» Task brief: Please pull out each line of the data below that contains the string "what", treating uppercase and lowercase as different.

— BEGIN Data extract —

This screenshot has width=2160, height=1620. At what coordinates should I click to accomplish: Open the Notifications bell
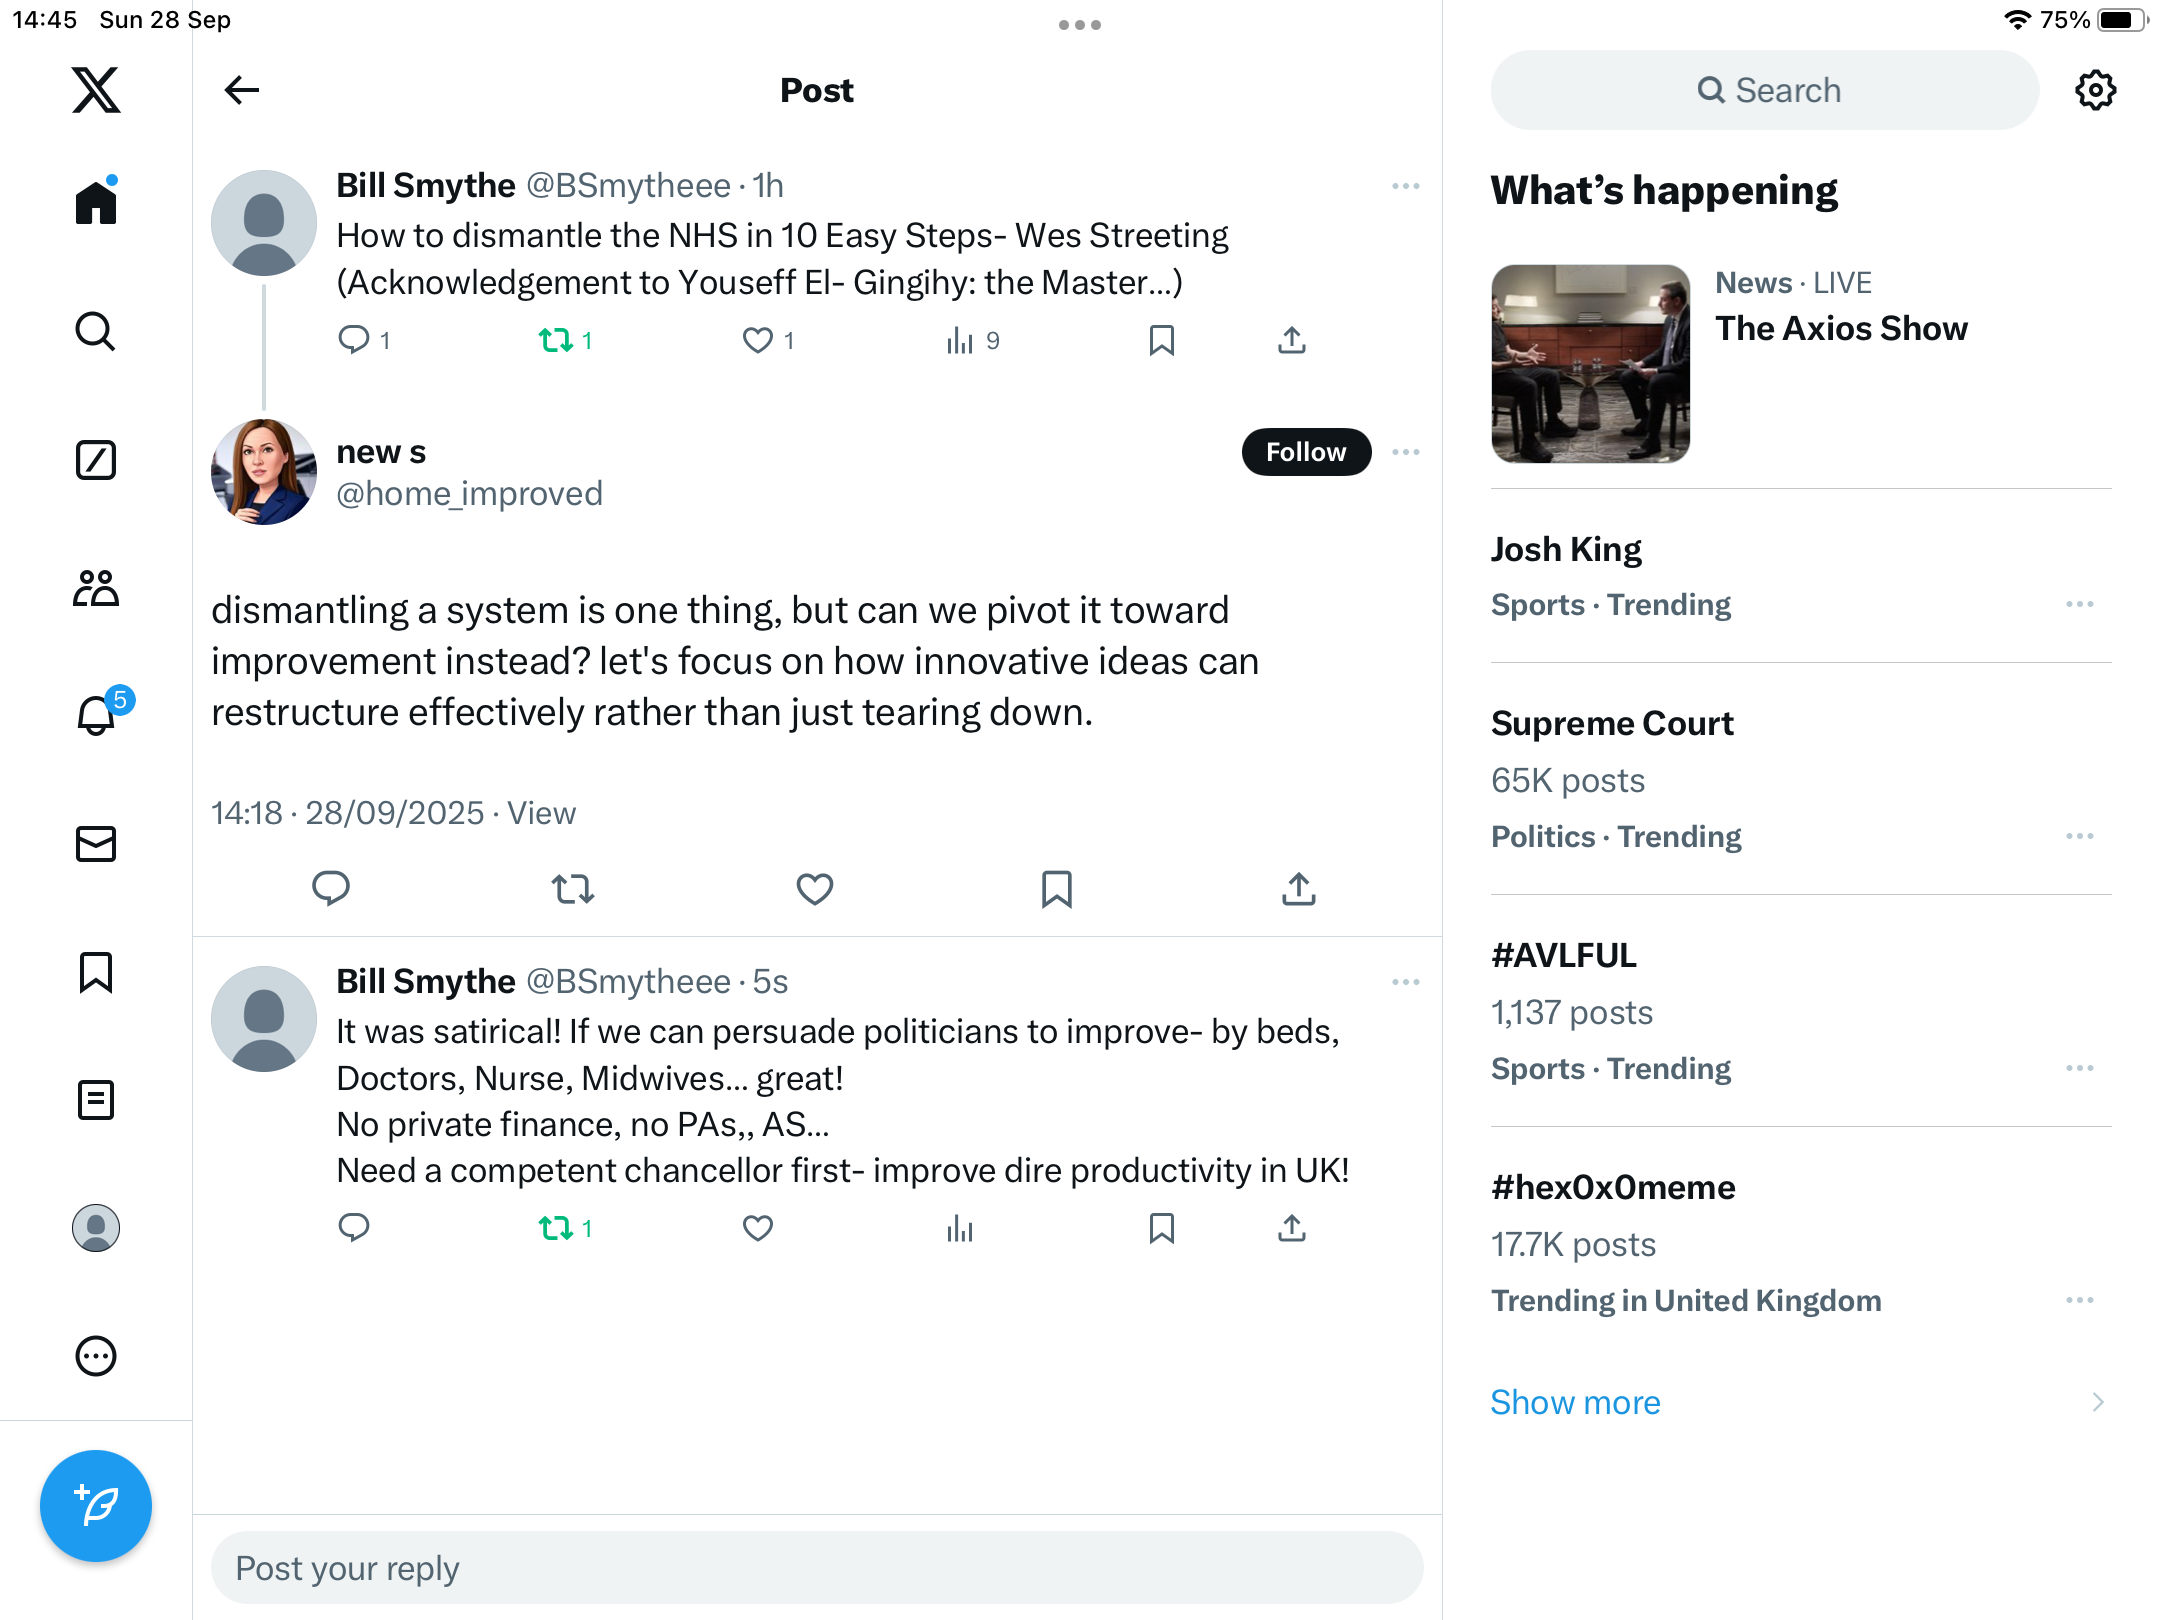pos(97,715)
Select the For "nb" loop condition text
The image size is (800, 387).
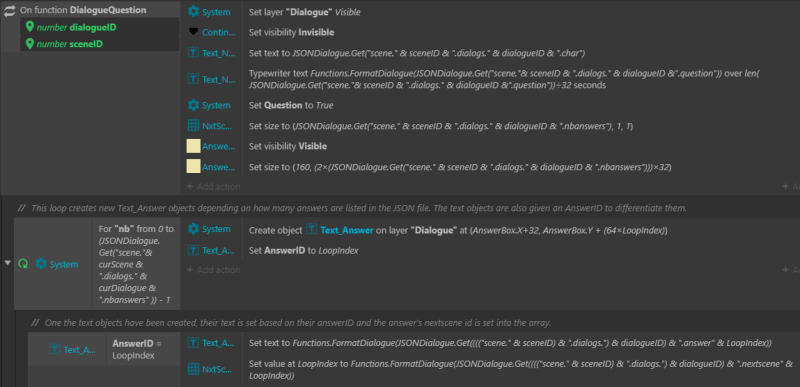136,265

— END Data extract —

» In response:
This screenshot has width=2160, height=1620. At what coordinates should I click to accomplish: Open the Notifications bell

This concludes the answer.